Devuelve sin cambios el fragmento del texto sobre el regreso de los talibanes a Kabul que va desde "La convulsiva situación" hasta "nueva administración demócrata.", ambos incluidos.

• [Extracto proporcionado]:
+ + + + + + +

Por Eduardo Luis Aguirre
Después de 20 años, los talibanes volvieron a asumir el control de Kabul, la capital afgana. El ex presidente Ashraf Ghani renunció a su cargo y abandonó el convulsionado país asiático mientras el ministro del interior interino Abdul Sattar Mirzakwal prometía que la transición sería pacífica y se garantizaría la vida y la seguridad de los ciudadanos. Al mismo tiempo, el funcionario decretaba el toque de queda en una ciudad aterrorizada por el retorno de sectores radicalizados al poder y el Consejo de Seguridad de la ONU convocaba a una reunión urgente de sus miembros para analizar un contexto de máxima sensibilidad.
La convulsiva situación ha despertado además una esperable tensión entre las mujeres afganas que imaginan un duro cercenamiento talibán de sus derechos y garantías y la región está atravesada por una marcada inestabilidad a la que contribuyó sin lugar a dudas la intervención estadounidense, que afronta el fantasma de un nuevo Vietnam. El gobierno de Biden responsabilizó por esta durísima derrota política y militar a las fuerzas de seguridad afganas y a la administración de su antecesor Donald Trump, mientras los republicanos calificaron de inexcusable y vergonzoso al manejo de la nueva administración demócrata.
Estados Unidos, en consecuencia, no asume su responsabilidad política ni su decisiva contribución de cara la provocación de un escenario de consecuencias imprevisibles, lo que ha generado una ola de indignación en todo el mundo. No es para menos: El secretario de Estado estadounidense Antony Blinken, lejos de hacerse cargo, reivindicó lo decidido durante la vigencia de la recordada “doctrina del loco” de George W. Bush y la fascistización definitiva de un mundo sometido a un sistema de control punitivo liderado por su propio país y la OTAN, los gendarmes que reaseguran desde los años 90 un férreo dispositivo mundial neoliberal. Para el jefe de la diplomacia norteamericana: "Fuimos a Afganistán hace 20 años, con una misión que consistía en lidiar con aquellos que nos atacaron el 11-S, y hemos tenido éxito en esa misión, en los objetivos que nos marcamos", fue la insólita expresión de Blinken, mientras las embajadas de las principales potencias conducían caóticamente a su ´personal al aeropuerto de Kabul, tratando de huir del país. Este lunes los militares estadounidenses asesinaron a dos hombres armados en el aeropuerto de Kabul, según informó The Wall Street Journal, al tiempo que Uzbekistán anunció que derribó un avión de la fuerza aérea afgana por violación de su espacio aéreo en medio del éxodo frenético de funcionarios gubernamentales del país.

+ + + + + + +

• [Datos de origen]:
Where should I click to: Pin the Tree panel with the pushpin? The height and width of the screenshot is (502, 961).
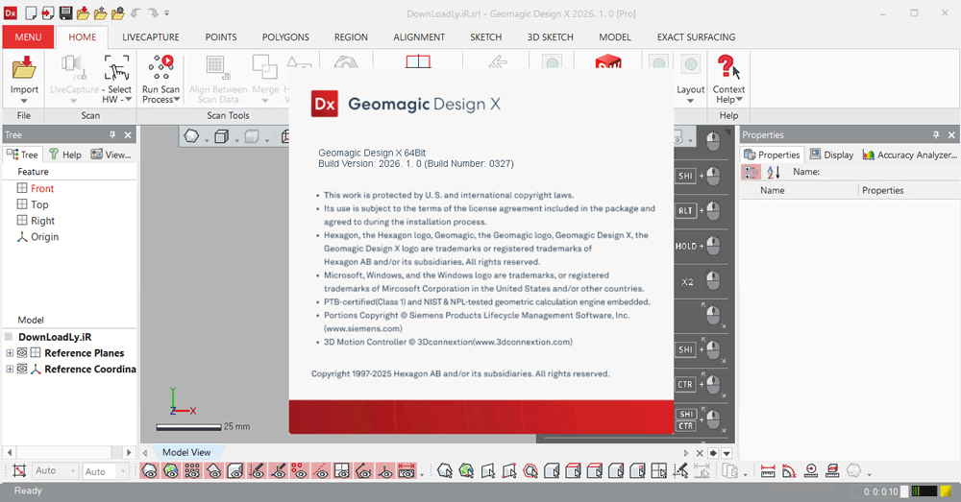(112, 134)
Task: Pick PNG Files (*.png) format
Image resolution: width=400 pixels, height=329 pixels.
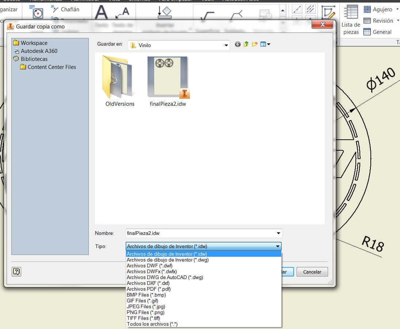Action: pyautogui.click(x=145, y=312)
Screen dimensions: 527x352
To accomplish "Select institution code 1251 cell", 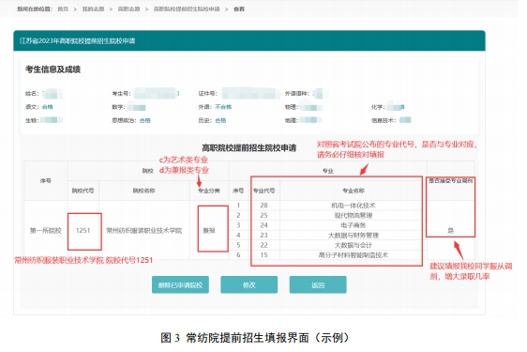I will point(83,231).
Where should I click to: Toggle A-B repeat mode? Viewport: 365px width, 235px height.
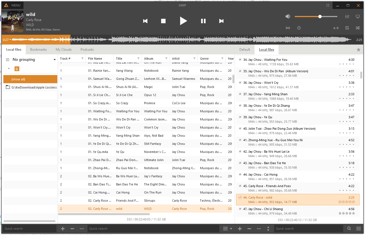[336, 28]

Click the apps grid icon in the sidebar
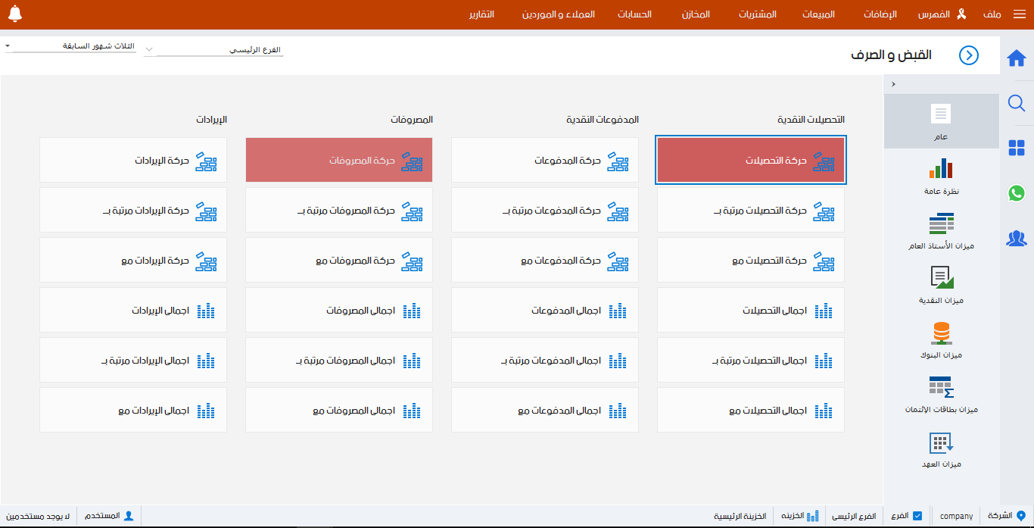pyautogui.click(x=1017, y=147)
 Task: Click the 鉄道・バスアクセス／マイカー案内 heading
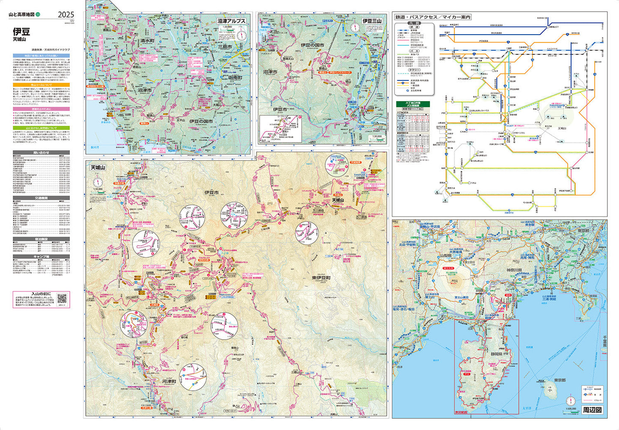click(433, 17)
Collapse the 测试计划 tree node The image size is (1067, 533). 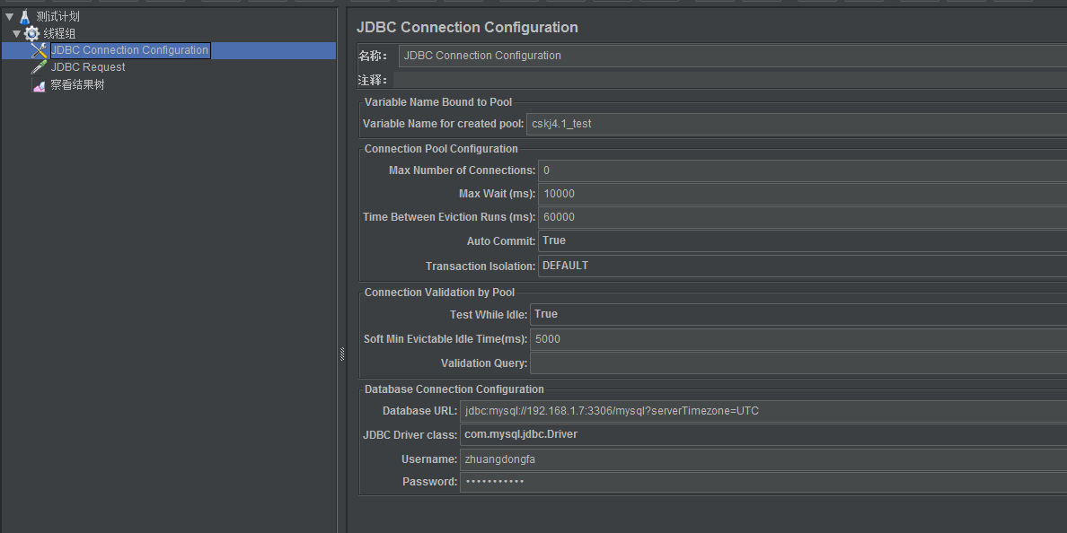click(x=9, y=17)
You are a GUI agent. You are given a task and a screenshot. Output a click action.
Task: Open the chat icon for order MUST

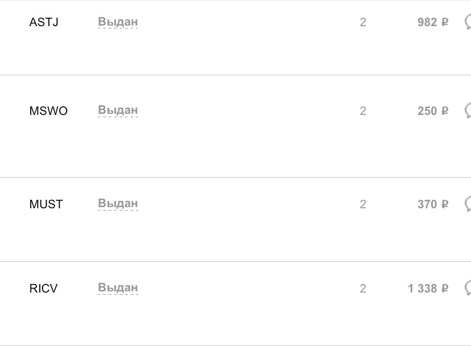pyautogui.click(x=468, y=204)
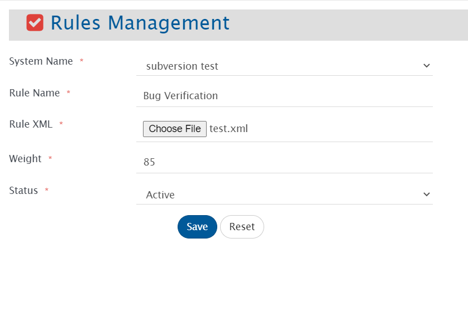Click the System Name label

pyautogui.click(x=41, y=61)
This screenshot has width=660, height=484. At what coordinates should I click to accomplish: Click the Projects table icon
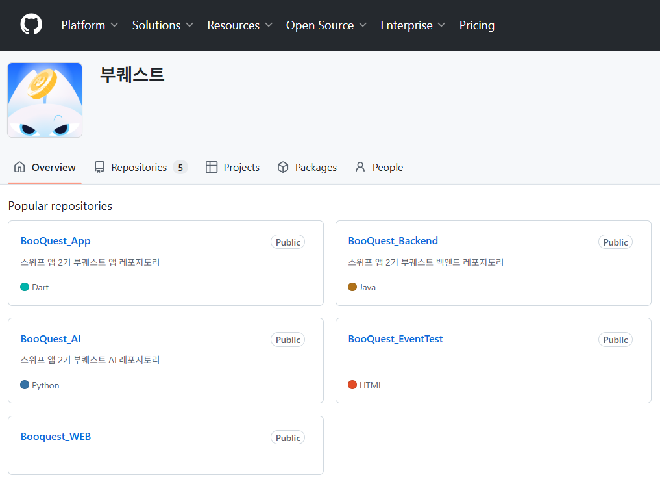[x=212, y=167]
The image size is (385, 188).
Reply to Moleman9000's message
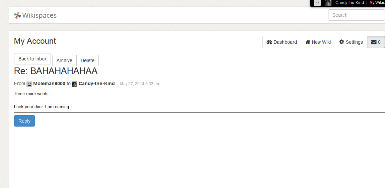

+ + + + + + +

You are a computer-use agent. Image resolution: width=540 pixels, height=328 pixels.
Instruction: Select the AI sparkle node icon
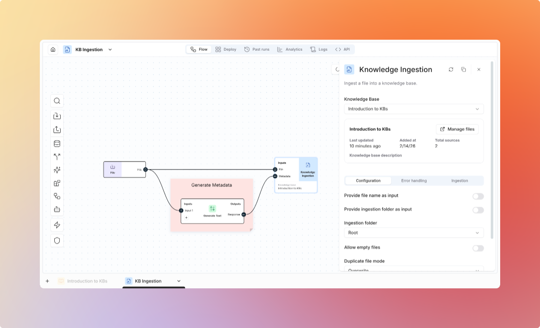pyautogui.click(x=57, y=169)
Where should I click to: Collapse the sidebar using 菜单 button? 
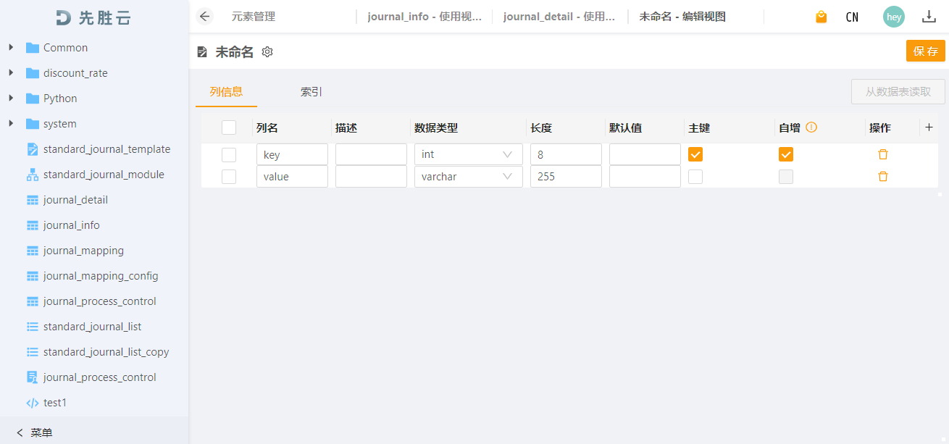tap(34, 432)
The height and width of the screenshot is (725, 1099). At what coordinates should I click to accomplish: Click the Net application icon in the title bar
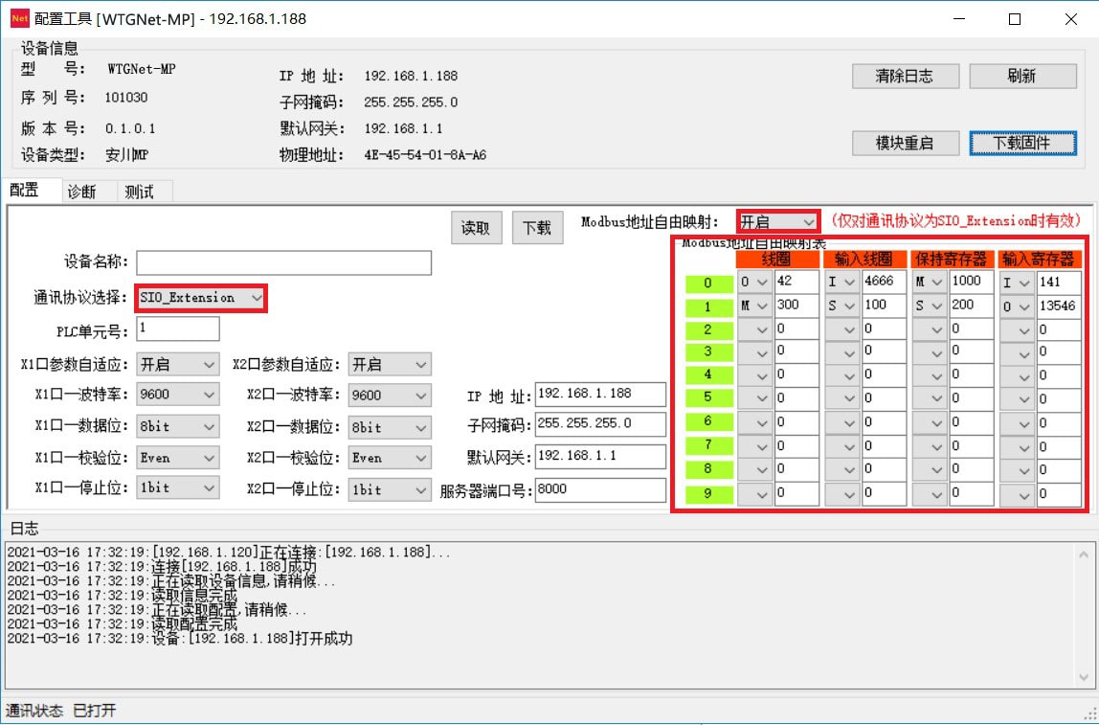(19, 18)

+ + + + + + +

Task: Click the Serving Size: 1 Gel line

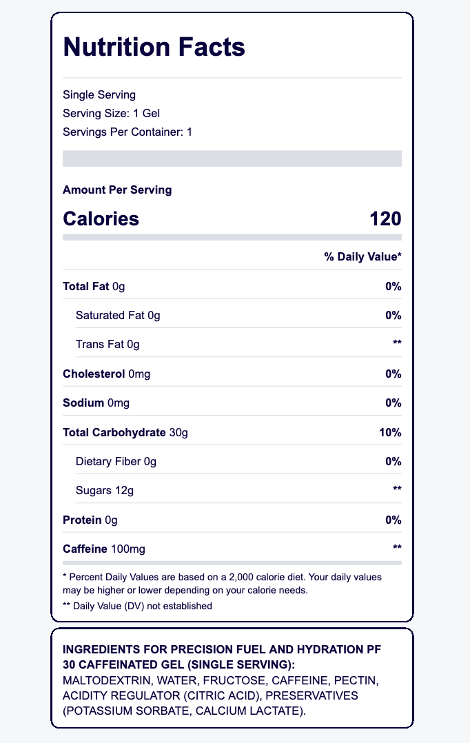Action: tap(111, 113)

+ + + + + + +

• [Solución del ejercicio]:
La convulsiva situación ha despertado además una esperable tensión entre las mujeres afganas que imaginan un duro cercenamiento talibán de sus derechos y garantías y la región está atravesada por una marcada inestabilidad a la que contribuyó sin lugar a dudas la intervención estadounidense, que afronta el fantasma de un nuevo Vietnam. El gobierno de Biden responsabilizó por esta durísima derrota política y militar a las fuerzas de seguridad afganas y a la administración de su antecesor Donald Trump, mientras los republicanos calificaron de inexcusable y vergonzoso al manejo de la nueva administración demócrata.